O reflexo da política externa da URSS na estratégia dos partidos comunistas europeus tem imposto uma crescente aproximação do reformismo revisionista com o reformismo burguês e social-democrata. A fase de viragem que a Europa atravessa tem acelerado essa aproximação, expressão de uma ofensiva política e diplomática da URSS em relação à Europa que teve na Conferência para a Segurança e Cooperação Europeias de Helsínquia um marco importante. As transformações sofridas pelos partidos comunistas europeus, patentes no abandono da ditadura do proletariado, enquanto expressão e conceito, na tese do compromisso histórico, na aceitação de combater a crise sem combater o capitalismo («os custos da crise têm de ser suportados por todos»), isto é, na colaboração conflitual com os representantes do capital mais avançado, em articulação conflitual da URSS com os países capitalistas mais avançados nos domínios económico e técnico-científico (claramente expressa no projecto de directrizes para o X Plano Quinquenal: a exploração dos recursos das regiões orientais — petróleo, carvão, gás e alumínio — impõe a necessidade à URSS de tomar uma parte mais activa na divisão internacional do trabalho, aumentar a compra e venda de licenças e outra documentação técnica, e introduzir novas formas de cooperação económica, científica e técnica com os países capitalistas, o que se traduz no objectivo de alargar as exportações para poder importar mais, ligado à previsão de um aumento do comércio externo de 30 a 35%), as transformações sofridas pelos partidos comunistas europeus, dizíamos, são, não só a expressão do carácter não-revolucionário do reformismo operário e da sua falência, mas também a expressão da estratégia revisionista para a crise do capitalismo europeu que passa pela candidatura à partilha do poder com as forças burguesas. O reformismo revisionista tem de ser considerado um poderoso obstáculo do avanço da revolução socialista na Europa e em Portugal, que nunca poderá triunfar sem que a direcção reformista do movimento operário seja apeada, sem que a luta pela edificação da organização política autónoma de classe do proletariado, o partido da revolução, saia vitorioso, sem a conquista de uma direcção revolucionária no e para o movimento operário e popular, sem, finalmente, que a contradição entre os interesses do hegemonismo da URSS e os interesses históricos do proletariado se resolva a favor destes.

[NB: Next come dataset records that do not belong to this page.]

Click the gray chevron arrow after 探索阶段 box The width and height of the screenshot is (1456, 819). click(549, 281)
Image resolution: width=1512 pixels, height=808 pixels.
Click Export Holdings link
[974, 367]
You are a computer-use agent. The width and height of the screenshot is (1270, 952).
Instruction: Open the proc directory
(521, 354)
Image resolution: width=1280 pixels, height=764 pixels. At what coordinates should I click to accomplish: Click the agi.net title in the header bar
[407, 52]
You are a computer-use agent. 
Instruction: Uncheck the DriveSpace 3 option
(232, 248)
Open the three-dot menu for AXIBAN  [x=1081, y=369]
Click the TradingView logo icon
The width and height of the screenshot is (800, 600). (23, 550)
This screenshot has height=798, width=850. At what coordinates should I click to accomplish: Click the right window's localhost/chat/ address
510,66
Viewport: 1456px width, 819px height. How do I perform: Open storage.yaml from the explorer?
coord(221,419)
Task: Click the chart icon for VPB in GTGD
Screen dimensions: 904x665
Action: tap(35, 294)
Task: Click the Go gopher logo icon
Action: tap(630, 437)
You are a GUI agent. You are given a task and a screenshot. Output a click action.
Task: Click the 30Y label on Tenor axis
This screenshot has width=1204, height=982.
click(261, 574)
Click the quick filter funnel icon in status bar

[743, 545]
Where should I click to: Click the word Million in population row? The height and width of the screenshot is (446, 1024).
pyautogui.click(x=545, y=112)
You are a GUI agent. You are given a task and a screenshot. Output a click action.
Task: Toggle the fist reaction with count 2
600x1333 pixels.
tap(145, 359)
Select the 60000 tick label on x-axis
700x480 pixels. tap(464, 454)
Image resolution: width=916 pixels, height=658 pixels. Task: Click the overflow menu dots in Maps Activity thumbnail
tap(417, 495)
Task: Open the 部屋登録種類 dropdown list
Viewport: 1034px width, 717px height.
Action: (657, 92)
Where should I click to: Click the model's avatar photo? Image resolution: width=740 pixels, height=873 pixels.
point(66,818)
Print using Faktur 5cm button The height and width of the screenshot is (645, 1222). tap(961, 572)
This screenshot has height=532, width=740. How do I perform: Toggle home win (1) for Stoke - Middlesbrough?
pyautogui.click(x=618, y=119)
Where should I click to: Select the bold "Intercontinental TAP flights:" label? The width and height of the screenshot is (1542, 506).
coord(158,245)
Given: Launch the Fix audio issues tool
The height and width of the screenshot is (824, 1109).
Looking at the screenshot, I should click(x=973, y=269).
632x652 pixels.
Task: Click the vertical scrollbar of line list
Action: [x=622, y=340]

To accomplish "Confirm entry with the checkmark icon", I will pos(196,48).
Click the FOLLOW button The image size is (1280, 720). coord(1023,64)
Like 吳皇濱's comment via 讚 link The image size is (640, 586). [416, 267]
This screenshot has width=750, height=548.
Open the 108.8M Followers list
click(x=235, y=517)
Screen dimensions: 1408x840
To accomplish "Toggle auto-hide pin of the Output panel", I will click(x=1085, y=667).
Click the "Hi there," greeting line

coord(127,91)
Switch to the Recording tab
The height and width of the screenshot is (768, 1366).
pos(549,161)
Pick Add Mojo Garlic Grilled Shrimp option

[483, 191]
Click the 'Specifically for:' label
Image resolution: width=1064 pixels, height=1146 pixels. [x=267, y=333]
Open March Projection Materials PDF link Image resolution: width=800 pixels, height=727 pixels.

A luta de libertação dos povos oprimidos e a revolução proletária enfrentam uma situação que tem na ausência de qualquer ponto de referência no campo socialista, já que não só a URSS, como vimos, mas também a China, desenvolvem na prática uma política externa de abandono do internacionalismo proletário, uma dificuldade séria.
Os contributos importantíssimos que a revolução chinesa encerra para a revolução proletária mundial, nomeadamente no campo da planificação socialista, nos esforços empreendidos no combate à divisão entre trabalho manual e intelectual e entre a cidade e o campo, e na revolução cultural, são distorcidos e vêem a sua importância grandemente diminuída pela política externa da China. Política externa que é expressão da incapacidade de desenvolver consequentemente essas experiências, em desenvolver o poder das massas e também das contradições do PCC e do seu peso crescente no exercício do poder. À política externa da China, assumindo o carácter de política de Estado, apoiando-se numa visão errada do papel do hegemonismo soviético — a tese do social-imperialismo e a sua definição como inimigo principal — tem oscilado entre o apoio às lutas de libertação dos povos oprimidos (caso da Indochina) e o conluio objectivo com o imperialismo norte-americano, o apoio às fracções da burguesia a ele ligadas e mesmo os fantoches ao seu serviço (caso do Chile, Sudão, Angola, Portugal e outros).
A ausência de um ponto de referência para a revolução proletária mundial, a divisão e fraqueza do movimento comunista internacional representam entraves muito importantes ao desenvolvimiento consequente da luta contra o capitalismo e o imperialismo, entraves que exigem a defesa intransigente da solidariedade internacionalista e a intensificação das relações entre as organizações comunistas revolucionárias da Europa entre si e com todas as forças anti-imperialistas.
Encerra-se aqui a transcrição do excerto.